October 31, 2019 / 10:37 PM / 21 days ago

Presidente do Equador pede a indígenas que cumpram acordo e participem de negociações

QUITO (Reuters) - O presidente do Equador, Lenín Moreno, pediu na quinta-feira ao movimento indígena que cumpra sua palavra e prossiga com as negociações acertadas após a revogação de um decreto que eliminou o subsídio de combustível, medida que serviu para colocar fim a um violento protesto social que eclodiu no início do mês.

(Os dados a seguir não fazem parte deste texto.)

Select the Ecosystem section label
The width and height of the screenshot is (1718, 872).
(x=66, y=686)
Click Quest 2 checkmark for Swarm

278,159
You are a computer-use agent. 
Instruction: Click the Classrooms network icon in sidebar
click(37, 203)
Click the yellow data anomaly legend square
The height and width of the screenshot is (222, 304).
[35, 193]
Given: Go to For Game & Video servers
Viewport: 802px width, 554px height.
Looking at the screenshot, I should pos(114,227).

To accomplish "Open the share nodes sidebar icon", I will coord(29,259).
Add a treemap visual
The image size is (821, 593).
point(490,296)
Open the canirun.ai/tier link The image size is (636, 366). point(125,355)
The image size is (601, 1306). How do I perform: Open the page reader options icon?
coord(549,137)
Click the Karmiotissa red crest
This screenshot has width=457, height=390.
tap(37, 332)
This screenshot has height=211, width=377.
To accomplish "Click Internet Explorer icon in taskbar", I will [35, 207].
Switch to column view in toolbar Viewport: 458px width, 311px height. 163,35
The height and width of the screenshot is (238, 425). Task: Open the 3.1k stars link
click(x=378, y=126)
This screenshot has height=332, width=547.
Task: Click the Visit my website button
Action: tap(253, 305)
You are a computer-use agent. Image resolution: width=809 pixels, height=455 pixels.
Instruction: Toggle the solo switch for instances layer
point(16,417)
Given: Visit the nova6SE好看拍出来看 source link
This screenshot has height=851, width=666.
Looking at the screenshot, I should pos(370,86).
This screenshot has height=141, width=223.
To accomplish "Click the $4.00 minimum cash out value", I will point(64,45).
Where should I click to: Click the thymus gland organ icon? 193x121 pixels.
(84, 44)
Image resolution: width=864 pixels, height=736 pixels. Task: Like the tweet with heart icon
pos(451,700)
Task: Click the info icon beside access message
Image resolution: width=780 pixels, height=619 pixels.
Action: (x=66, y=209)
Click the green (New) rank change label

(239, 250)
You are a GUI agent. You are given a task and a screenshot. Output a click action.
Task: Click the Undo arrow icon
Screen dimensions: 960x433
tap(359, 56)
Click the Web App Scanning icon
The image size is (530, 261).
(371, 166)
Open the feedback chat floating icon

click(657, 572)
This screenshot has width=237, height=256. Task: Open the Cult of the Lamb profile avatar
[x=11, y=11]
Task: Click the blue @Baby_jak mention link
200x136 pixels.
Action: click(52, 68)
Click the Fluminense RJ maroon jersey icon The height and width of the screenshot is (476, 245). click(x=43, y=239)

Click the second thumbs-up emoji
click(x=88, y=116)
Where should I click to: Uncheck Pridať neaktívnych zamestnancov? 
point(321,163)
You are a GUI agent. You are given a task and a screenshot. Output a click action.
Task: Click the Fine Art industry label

Presidente do Equador, Lenin Moreno, visita áreas afetadas por protestos em Quito 17/10/2019 REUTERS/Henry Romero

Em meados de outubro, Moreno abriu uma mesa de diálogo com representantes de povos indígenas e outros setores sociais para avaliar mecanismos de direcionamento para subsídios a diesel e gasolina e elaborar um novo decreto em substituição à medida que desencadeou um dos piores protestos nas últimas décadas no país.

“Por favor, pedimos que mantenham sua palavra. Participem imediatamente do diálogo”, disse Moreno durante uma reunião com vários setores sociais, empresariais e acadêmicos para avaliar o mecanismo de direcionamento de subsídios.

“Houve um compromisso... de iniciar imediatamente a elaboração de um novo decreto que realmente focalize o subsídio e permite que ele seja justo, equitativo”, acrescentou Moreno, informando que o movimento indígena não atendeu a seu chamado.

Os líderes indígenas disseram que o diálogo está parado devido à falta de garantias do governo em meio a acusações judiciais, e anunciaram que apresentarão uma proposta de reformas mais estruturais.

O movimento busca ampliar o debate com o presidente para uma revisão do acordo com o Fundo Monetário Internacional (FMI), contratos de petróleo e situação de empresas públicas, além de mudanças nos impostos.

Os protestos que se estenderam por quase duas semanas deixaram ao menos 10 mortos e centenas de feridos, segundo a Defensoria do Povo, além de saques, destruição de propriedades públicas e privadas e ataques a veículos da força pública.

O ministro das Finanças do Equador, Richard Martínez, disse na quinta-feira que o governo está analisando propostas para “adequadamente” focalizar o subsídio, especialmente para o transporte público e de carga nas áreas rurais.

O que o governo está procurando “é uma fórmula que é direcionada adequadamente para que não afete as pessoas mais vulneráveis”, explicou Martínez.

O Equador chegou a um acordo com o FMI em fevereiro no valor de 4,2 bilhões de dólares, em meio a um grande déficit fiscal e uma forte dívida externa.

A Assembléia Nacional analisa uma reforma tributária enviada pelo governo que deve arrecadar mais de 700 milhões de dólares adicionais em 2020, segundo dados oficiais.